Deux solutions émergent des travaux menés lors du datasprint ResPaDon pour outiller la comparaison entre graphes et rendre compte de l’évolution temporelle des éléments d’un même graphe :
1. Le groupe travaillant sur la structuration de communautés politiques propose la mise au point d’un script sur mesure développé pour visualiser des réseaux en “triptyque” permettant de comparer les données dans le temps. Un tel modèle visuel permet de faire ressortir la structure pérenne des entités web communes aux deux périodes mais aussi de visualiser les entités et communautés apparues et disparues entre les deux réseaux.
2. Le groupe étudiant la cartographie de la crise de la Covid-19 dans les archives de la BnF s’est concentré, quant à lui, sur la comparaison de deux graphes entre eux, en fixant des nœuds pérennes d’une période temporelle à une autre comme repères dans la spatialisation des graphes successifs. Pouvoir retrouver des mêmes éléments au même endroit dans deux graphes différents facilite l’observation des processus d’évolution des données.
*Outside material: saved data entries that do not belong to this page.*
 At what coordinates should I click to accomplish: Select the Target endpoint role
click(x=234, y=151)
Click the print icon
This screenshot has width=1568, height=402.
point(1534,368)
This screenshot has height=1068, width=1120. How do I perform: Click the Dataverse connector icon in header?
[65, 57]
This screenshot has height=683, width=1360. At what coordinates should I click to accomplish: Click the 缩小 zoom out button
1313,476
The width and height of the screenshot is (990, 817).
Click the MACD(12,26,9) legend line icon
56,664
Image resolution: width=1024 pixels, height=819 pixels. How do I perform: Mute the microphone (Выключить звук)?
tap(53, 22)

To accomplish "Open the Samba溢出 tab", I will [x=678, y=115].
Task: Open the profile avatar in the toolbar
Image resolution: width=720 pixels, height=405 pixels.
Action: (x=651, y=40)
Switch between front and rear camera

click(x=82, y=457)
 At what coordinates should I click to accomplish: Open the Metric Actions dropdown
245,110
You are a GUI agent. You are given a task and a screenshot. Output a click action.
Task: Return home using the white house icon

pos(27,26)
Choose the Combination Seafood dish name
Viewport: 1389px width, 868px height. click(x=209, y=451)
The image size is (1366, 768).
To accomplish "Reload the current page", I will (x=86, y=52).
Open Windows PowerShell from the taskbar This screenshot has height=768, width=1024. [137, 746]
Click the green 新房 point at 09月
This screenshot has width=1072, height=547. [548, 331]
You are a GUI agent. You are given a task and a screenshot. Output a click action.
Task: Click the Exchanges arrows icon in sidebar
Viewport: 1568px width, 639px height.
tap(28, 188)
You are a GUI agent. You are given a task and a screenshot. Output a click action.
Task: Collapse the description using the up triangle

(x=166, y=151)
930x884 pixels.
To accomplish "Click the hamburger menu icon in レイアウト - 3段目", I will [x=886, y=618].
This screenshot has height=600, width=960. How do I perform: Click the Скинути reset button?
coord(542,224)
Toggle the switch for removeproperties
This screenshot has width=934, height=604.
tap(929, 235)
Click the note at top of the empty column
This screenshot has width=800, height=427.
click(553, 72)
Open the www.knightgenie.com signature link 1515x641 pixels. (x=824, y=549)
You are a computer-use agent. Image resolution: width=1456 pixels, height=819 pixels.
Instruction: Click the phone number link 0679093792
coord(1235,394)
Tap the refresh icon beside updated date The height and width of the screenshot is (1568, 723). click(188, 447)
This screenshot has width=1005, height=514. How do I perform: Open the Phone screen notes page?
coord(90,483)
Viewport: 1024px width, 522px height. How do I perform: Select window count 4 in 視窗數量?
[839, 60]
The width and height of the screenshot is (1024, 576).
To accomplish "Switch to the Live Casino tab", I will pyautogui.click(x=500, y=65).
Comparer des graphes en maintenant une cohérence dans la spatialisation des nœuds permet également de faire un contrôle qualité sur les données représentées, ce qui s'avère particulièrement utile quand on travaille sur de grands corpus de données et que le processus de collecte a été délégué.
Les retours d’expérience des quatre groupes montrent que ces problématiques de visualisation sont au cœur du travail d’analyse mais également nécessaires à l’effort de restitution des travaux tant il paraît pertinent de mobiliser les représentations cartographiques comme autant de points d’entrée dans les archives du web et ainsi faciliter la compréhension et l’utilisation des collections à des fins de recherche.